The research purports to study the impact of repealing the National Maximum Speed Law on road fatalities and injuries in fatal crashes between 1995 and 2005. The NMSL set a 55 mph limit on all interstate roads in the U.S., and was enforced between 1974 and its dissolution in 1995. Actually, the NMSL was modified in 1987 to allow states to raise interstate speed limits to 65 mph in some areas. Since 1995, states have been able to establish their own speed limits.

Per Friedman, “The primary finding of our study was that over the 10-year period following the repeal of National Maximum Speed Law, there were approximately 12,500 deaths due to the increased speed limits across the U.S.”
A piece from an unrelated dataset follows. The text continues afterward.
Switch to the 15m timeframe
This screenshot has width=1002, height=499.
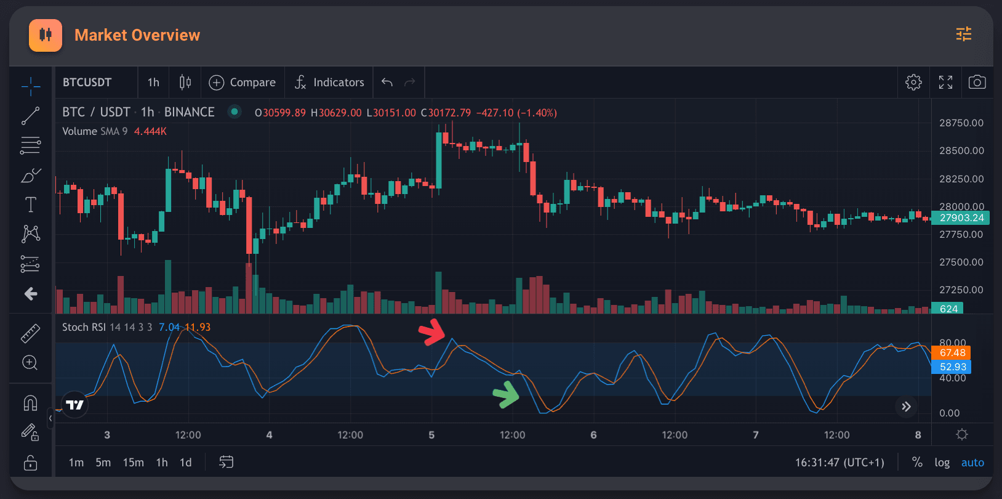point(133,463)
The UIC researchers conclude that the national policy regarding speed limits and road safety should be reevaluated, with an eye toward reducing speed limits and improving enforcement with traffic cameras.
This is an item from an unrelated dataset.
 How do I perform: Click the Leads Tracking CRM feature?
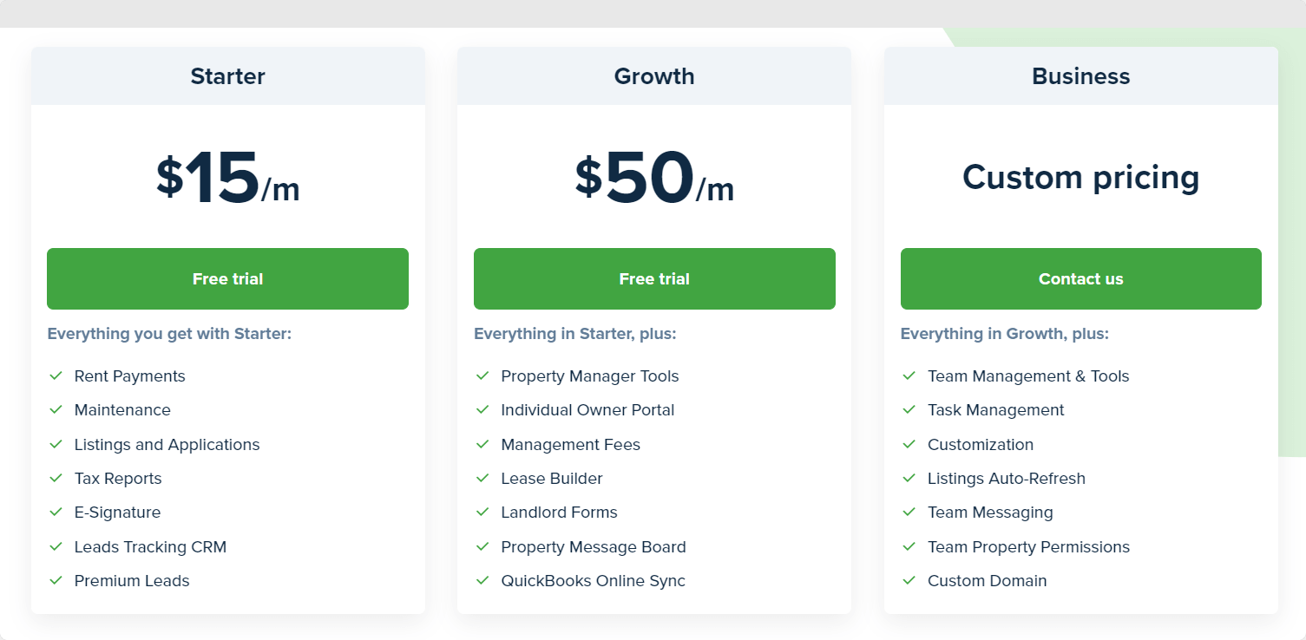[150, 547]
Should we turn back the calendars to pre-1995, even pre-1987, times so that, in theory, thousands of unnecessary traffic fatalities can be avoided?

It was on this very NMSL issue that the National Motorists Association was founded, coalescing the efforts of thousands of members to eventually repeal the federal speed limit restriction. The feeling of déjà vu is strong for me. Although I only recently joined the staff of the NMA, I’ve read the association’s newsletters dating from 1982 to the 1995 repeal of the NMSL, and I have an odd feeling that I’m caught in a time warp.

The UIC study focuses on highway safety and traffic fatalities due to post-NMSL speed limits. So my first step was to look at some government statistics, which exist in great abundance. Specifically, I visited the websites of the National Highway Traffic System Administration and the Federal Highway Administration.

The NHTSA has established the Fatality Analysis Reporting System (FARS); at this link, you’ll find the following data:

U.S. Highway Fatalities per 100 Million Vehicle Miles Traveled

2008: 1.27
2007: 1.36
2006: 1.42
2005: 1.46
2004: 1.44
2003: 1.48
2002: 1.51
2001: 1.51
2000: 1.53
1999: 1.55
1998: 1.58
1997: 1.64
1996: 1.69
1995: 1.73
1994: 1.73

The fatality rate has steadily dropped over this period to reach its lowest total in 2008. As another benchmark, the national highway deaths per 100 million vehicle miles traveled in 1980 was 3.35. In other words, traffic fatalities have dropped by 62% in less than 30 years. Technological advances in vehicle safety, as well as other factors such as highway improvements, over the years play a large role in the reduction of highway deaths.

But back to the 55 mph speed limit proponents. Here is a quote from the Federal Highway Administration on their Speed Management page:

Speeding is a safety concern on all roads, regardless of their speed limits. Much of the public concern about speeding has been focused on high-speed Interstates. The Interstate System, however, actually has the best safety record of all roads and the lowest fatality rate of all road classes. Almost 50 percent of speeding-related fatalities occur on lower speed collector and local roads, which carry only 27.9 percent of the total vehicle miles traveled in the United States. Collector roads usually have legal speed limits of 55 mi/h or less. Speed limits on local roads are often 35 mi/h or lower.

The safety goal, as the NMA has continuously endorsed, should continue to be setting speed limits at the 85th percentile, and designing the roadways and intersections to allow for smooth traffic flow.

Lowering the current speed limits on the nation’s interstate system to reduce fatalities is unrealistic, not only because the government data and analysis don’t support that conclusion, but who among us expects the driving public to slow down to 55 mph when they know they can drive safely and appropriately at much higher speeds on the nation’s highways?